> [TASK TO CARRY OUT]: Where the line containing "Click the Backup Name field label" appears below, begin there and reproduce each line exactly through the last one, omitting pictures.

[Saved data entries]
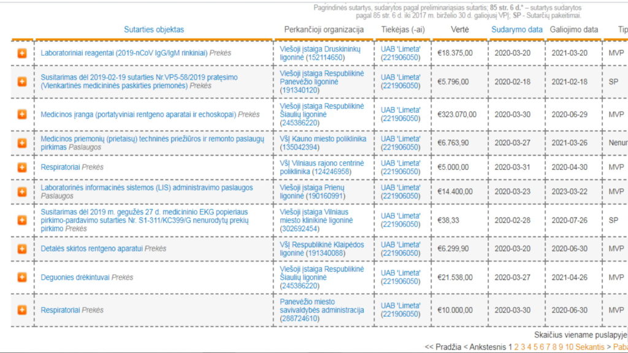Go to page 10 in pagination

(x=569, y=347)

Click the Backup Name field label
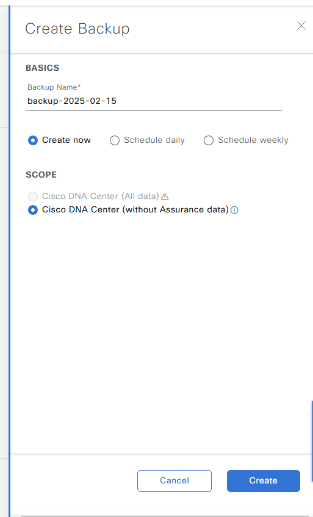coord(54,87)
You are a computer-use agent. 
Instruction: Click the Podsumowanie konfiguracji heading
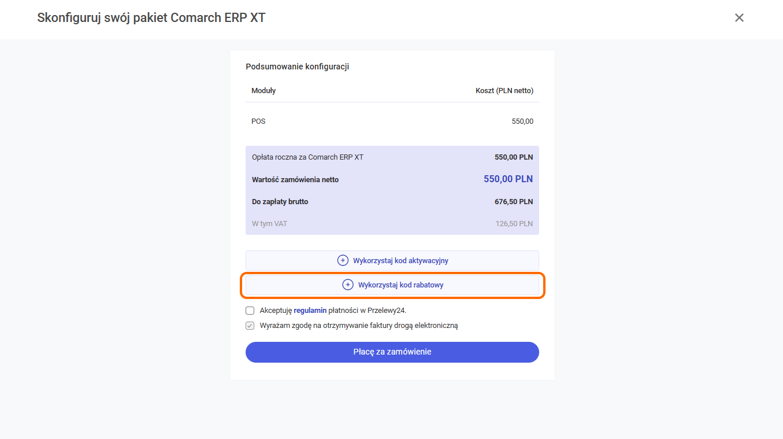click(x=297, y=67)
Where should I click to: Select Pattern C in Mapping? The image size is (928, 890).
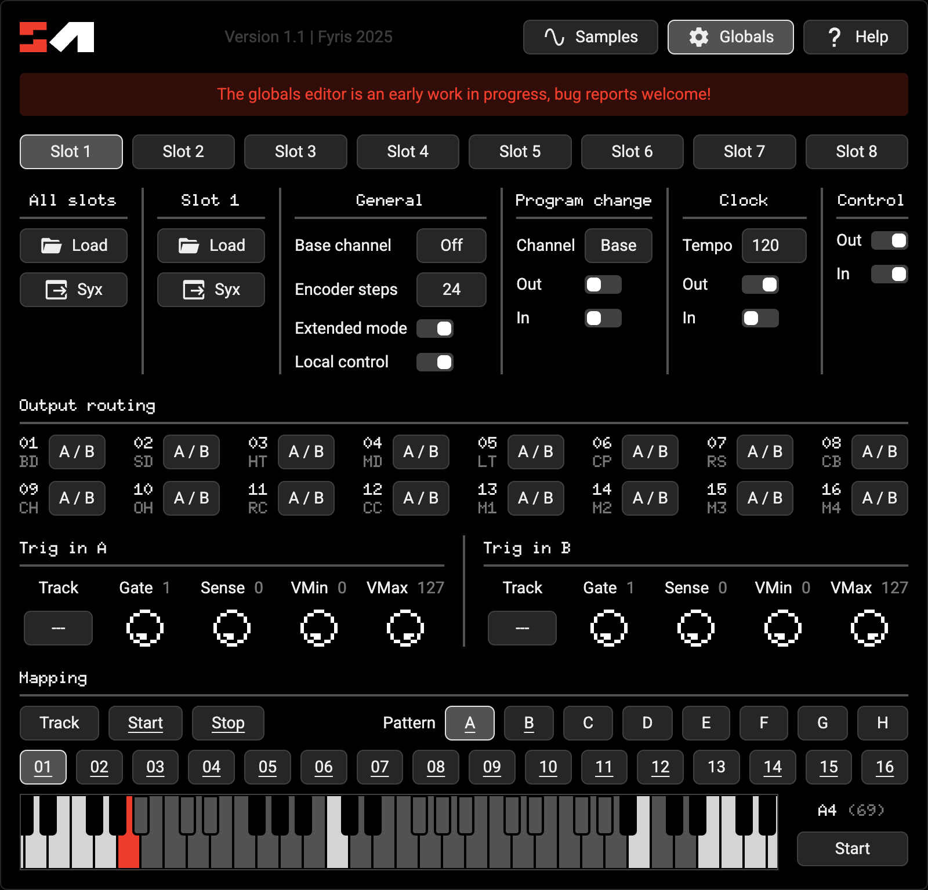(x=588, y=723)
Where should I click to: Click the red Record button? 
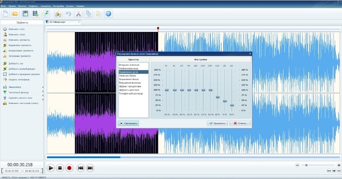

> [SOLUTION TO THE EXERCISE]:
Click the Backup Name field label
coord(54,87)
You are a computer-use agent. 
Instruction: Click the Podsumowanie konfiguracji heading
click(x=297, y=67)
Where should I click to: Select Pattern C in Mapping? The image size is (928, 890).
(x=588, y=723)
Where should I click to: Click the red Record button? 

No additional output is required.